Rows of pointing data:
--- Begin ---

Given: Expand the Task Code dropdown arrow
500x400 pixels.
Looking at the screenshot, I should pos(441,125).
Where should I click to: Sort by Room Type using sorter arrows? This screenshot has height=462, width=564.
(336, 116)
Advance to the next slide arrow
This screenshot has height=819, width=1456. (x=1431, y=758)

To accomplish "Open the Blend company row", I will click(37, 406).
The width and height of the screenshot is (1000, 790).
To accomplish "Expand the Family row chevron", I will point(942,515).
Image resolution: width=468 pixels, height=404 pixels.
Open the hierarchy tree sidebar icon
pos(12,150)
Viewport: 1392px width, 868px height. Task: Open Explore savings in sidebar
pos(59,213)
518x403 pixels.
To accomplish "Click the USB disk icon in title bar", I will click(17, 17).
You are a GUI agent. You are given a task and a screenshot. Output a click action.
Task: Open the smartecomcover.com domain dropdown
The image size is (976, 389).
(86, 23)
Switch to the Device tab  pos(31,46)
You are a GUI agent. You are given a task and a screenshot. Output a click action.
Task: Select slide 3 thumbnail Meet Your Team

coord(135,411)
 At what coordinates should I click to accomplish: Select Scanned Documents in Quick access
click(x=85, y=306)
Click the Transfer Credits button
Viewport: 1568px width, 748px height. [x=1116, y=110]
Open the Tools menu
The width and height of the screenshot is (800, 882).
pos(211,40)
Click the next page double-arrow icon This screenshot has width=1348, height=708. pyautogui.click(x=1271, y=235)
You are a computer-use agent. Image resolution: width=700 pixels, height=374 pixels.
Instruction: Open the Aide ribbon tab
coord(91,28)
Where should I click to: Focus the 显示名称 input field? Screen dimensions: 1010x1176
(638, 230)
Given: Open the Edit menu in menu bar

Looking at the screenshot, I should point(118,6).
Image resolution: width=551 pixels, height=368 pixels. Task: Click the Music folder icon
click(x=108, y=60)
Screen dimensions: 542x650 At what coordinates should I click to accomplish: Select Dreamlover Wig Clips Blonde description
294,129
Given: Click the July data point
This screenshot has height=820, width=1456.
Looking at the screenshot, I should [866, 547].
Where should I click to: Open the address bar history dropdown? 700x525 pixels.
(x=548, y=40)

--- End ---

▸ **PROBLEM REQUIREMENTS**: Rewrite the listing above with every instance of "Where should I click to:" changed to "Which point should I click to:", keeping all other text identical.

▸ **FULL OUTPUT**:
Given: Expand the Task Code dropdown arrow
500x400 pixels.
Looking at the screenshot, I should pos(441,125).
Which point should I click to: Sort by Room Type using sorter arrows? This screenshot has height=462, width=564.
(336, 116)
Advance to the next slide arrow
This screenshot has height=819, width=1456. (x=1431, y=758)

To accomplish "Open the Blend company row", I will click(37, 406).
The width and height of the screenshot is (1000, 790).
To accomplish "Expand the Family row chevron", I will point(942,515).
Image resolution: width=468 pixels, height=404 pixels.
Open the hierarchy tree sidebar icon
pos(12,150)
Viewport: 1392px width, 868px height. Task: Open Explore savings in sidebar
pos(59,213)
518x403 pixels.
To accomplish "Click the USB disk icon in title bar", I will click(17, 17).
You are a GUI agent. You are given a task and a screenshot. Output a click action.
Task: Open the smartecomcover.com domain dropdown
The image size is (976, 389).
(86, 23)
Switch to the Device tab  pos(31,46)
You are a GUI agent. You are given a task and a screenshot. Output a click action.
Task: Select slide 3 thumbnail Meet Your Team

coord(135,411)
 At what coordinates should I click to accomplish: Select Scanned Documents in Quick access
click(x=85, y=306)
Click the Transfer Credits button
Viewport: 1568px width, 748px height. [x=1116, y=110]
Open the Tools menu
The width and height of the screenshot is (800, 882).
pos(211,40)
Click the next page double-arrow icon This screenshot has width=1348, height=708. pyautogui.click(x=1271, y=235)
You are a computer-use agent. Image resolution: width=700 pixels, height=374 pixels.
Instruction: Open the Aide ribbon tab
coord(91,28)
Which point should I click to: Focus the 显示名称 input field? Screen dimensions: 1010x1176
(638, 230)
Given: Open the Edit menu in menu bar

Looking at the screenshot, I should point(118,6).
Image resolution: width=551 pixels, height=368 pixels. Task: Click the Music folder icon
click(x=108, y=60)
Screen dimensions: 542x650 At what coordinates should I click to accomplish: Select Dreamlover Wig Clips Blonde description
294,129
Given: Click the July data point
This screenshot has height=820, width=1456.
Looking at the screenshot, I should [866, 547].
Which point should I click to: Open the address bar history dropdown? 700x525 pixels.
(x=548, y=40)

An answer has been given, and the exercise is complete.